# Goal of the exercise:
Each record should be written out exactly as it stands.

# Dataset records:
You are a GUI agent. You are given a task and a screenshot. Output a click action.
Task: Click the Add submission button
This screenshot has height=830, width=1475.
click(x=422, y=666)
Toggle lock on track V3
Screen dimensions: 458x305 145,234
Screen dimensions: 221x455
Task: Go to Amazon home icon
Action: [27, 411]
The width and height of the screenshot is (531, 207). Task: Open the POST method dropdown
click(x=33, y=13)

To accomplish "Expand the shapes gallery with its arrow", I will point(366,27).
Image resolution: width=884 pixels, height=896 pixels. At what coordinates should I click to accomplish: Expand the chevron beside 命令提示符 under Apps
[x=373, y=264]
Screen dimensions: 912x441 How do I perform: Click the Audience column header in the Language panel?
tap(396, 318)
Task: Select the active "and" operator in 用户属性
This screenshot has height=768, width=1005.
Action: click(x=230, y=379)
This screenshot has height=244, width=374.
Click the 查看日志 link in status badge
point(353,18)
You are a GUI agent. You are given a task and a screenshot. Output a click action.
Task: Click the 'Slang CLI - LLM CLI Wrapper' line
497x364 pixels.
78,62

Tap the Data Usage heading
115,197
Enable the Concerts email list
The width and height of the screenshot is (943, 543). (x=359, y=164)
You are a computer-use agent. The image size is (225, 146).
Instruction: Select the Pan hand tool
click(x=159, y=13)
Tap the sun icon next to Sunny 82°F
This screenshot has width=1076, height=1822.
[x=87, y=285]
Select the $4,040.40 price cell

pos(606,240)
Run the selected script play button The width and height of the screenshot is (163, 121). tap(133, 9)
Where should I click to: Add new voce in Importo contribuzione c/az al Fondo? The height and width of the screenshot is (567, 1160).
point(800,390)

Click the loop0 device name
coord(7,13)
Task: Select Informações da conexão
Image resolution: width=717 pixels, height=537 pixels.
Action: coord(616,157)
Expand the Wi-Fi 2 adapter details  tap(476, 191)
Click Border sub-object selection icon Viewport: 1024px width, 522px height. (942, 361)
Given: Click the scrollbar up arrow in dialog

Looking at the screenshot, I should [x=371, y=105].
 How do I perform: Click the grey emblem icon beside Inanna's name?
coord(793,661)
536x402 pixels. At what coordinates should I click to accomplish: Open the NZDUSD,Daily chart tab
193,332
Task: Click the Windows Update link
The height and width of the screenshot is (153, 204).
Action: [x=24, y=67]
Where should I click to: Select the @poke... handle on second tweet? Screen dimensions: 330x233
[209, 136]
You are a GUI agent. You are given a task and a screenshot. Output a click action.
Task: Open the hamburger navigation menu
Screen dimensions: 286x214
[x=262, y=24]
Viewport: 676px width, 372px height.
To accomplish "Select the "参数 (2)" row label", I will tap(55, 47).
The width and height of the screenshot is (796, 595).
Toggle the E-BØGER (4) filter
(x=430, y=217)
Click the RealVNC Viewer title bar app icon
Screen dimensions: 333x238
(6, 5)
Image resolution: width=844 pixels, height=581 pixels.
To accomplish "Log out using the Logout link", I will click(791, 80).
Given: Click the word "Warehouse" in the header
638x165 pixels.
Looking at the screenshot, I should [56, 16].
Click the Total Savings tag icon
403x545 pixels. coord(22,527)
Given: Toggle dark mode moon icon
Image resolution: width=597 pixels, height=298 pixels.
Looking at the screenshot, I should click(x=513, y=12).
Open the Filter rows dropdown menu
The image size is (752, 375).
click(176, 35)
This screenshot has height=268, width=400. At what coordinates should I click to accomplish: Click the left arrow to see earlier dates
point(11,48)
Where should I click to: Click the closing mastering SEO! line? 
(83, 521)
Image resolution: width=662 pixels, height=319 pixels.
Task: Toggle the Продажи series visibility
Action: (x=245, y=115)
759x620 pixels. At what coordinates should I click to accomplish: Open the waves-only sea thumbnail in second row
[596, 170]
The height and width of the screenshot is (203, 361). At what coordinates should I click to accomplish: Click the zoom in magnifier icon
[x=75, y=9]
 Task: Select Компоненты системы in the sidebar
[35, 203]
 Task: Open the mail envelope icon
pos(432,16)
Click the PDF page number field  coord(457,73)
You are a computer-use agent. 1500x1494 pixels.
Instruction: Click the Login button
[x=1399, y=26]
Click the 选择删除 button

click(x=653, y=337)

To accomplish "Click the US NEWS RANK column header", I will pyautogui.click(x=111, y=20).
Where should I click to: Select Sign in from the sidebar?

# Answer area:
You are a GUI agent. You are given a task and a screenshot. Output a click action.
Task: Click the Add submission button
This screenshot has height=830, width=1475.
click(x=422, y=666)
Toggle lock on track V3
Screen dimensions: 458x305 145,234
Screen dimensions: 221x455
Task: Go to Amazon home icon
Action: [27, 411]
The width and height of the screenshot is (531, 207). Task: Open the POST method dropdown
click(x=33, y=13)

To accomplish "Expand the shapes gallery with its arrow", I will point(366,27).
Image resolution: width=884 pixels, height=896 pixels. At what coordinates should I click to accomplish: Expand the chevron beside 命令提示符 under Apps
[x=373, y=264]
Screen dimensions: 912x441 How do I perform: Click the Audience column header in the Language panel?
tap(396, 318)
Task: Select the active "and" operator in 用户属性
This screenshot has height=768, width=1005.
Action: click(x=230, y=379)
This screenshot has height=244, width=374.
Click the 查看日志 link in status badge
point(353,18)
You are a GUI agent. You are given a task and a screenshot. Output a click action.
Task: Click the 'Slang CLI - LLM CLI Wrapper' line
497x364 pixels.
78,62

Tap the Data Usage heading
115,197
Enable the Concerts email list
The width and height of the screenshot is (943, 543). (x=359, y=164)
You are a computer-use agent. The image size is (225, 146).
Instruction: Select the Pan hand tool
click(x=159, y=13)
Tap the sun icon next to Sunny 82°F
This screenshot has width=1076, height=1822.
[x=87, y=285]
Select the $4,040.40 price cell

pos(606,240)
Run the selected script play button The width and height of the screenshot is (163, 121). tap(133, 9)
Where should I click to: Add new voce in Importo contribuzione c/az al Fondo? The height and width of the screenshot is (567, 1160).
point(800,390)

Click the loop0 device name
coord(7,13)
Task: Select Informações da conexão
Image resolution: width=717 pixels, height=537 pixels.
Action: coord(616,157)
Expand the Wi-Fi 2 adapter details  tap(476, 191)
Click Border sub-object selection icon Viewport: 1024px width, 522px height. (942, 361)
Given: Click the scrollbar up arrow in dialog

Looking at the screenshot, I should [x=371, y=105].
 How do I perform: Click the grey emblem icon beside Inanna's name?
coord(793,661)
536x402 pixels. At what coordinates should I click to accomplish: Open the NZDUSD,Daily chart tab
193,332
Task: Click the Windows Update link
The height and width of the screenshot is (153, 204).
Action: [x=24, y=67]
Where should I click to: Select the @poke... handle on second tweet? Screen dimensions: 330x233
[209, 136]
You are a GUI agent. You are given a task and a screenshot. Output a click action.
Task: Open the hamburger navigation menu
Screen dimensions: 286x214
[x=262, y=24]
Viewport: 676px width, 372px height.
To accomplish "Select the "参数 (2)" row label", I will tap(55, 47).
The width and height of the screenshot is (796, 595).
Toggle the E-BØGER (4) filter
(x=430, y=217)
Click the RealVNC Viewer title bar app icon
Screen dimensions: 333x238
(6, 5)
Image resolution: width=844 pixels, height=581 pixels.
To accomplish "Log out using the Logout link", I will click(791, 80).
Given: Click the word "Warehouse" in the header
638x165 pixels.
Looking at the screenshot, I should [56, 16].
Click the Total Savings tag icon
403x545 pixels. coord(22,527)
Given: Toggle dark mode moon icon
Image resolution: width=597 pixels, height=298 pixels.
Looking at the screenshot, I should click(x=513, y=12).
Open the Filter rows dropdown menu
The image size is (752, 375).
click(176, 35)
This screenshot has height=268, width=400. At what coordinates should I click to accomplish: Click the left arrow to see earlier dates
point(11,48)
Where should I click to: Click the closing mastering SEO! line? 
(83, 521)
Image resolution: width=662 pixels, height=319 pixels.
Task: Toggle the Продажи series visibility
Action: (x=245, y=115)
759x620 pixels. At what coordinates should I click to accomplish: Open the waves-only sea thumbnail in second row
[596, 170]
The height and width of the screenshot is (203, 361). At what coordinates should I click to accomplish: Click the zoom in magnifier icon
[x=75, y=9]
 Task: Select Компоненты системы in the sidebar
[35, 203]
 Task: Open the mail envelope icon
pos(432,16)
Click the PDF page number field  coord(457,73)
You are a computer-use agent. 1500x1494 pixels.
Instruction: Click the Login button
[x=1399, y=26]
Click the 选择删除 button

click(x=653, y=337)

To accomplish "Click the US NEWS RANK column header", I will pyautogui.click(x=111, y=20).
Where should I click to: Select Sign in from the sidebar?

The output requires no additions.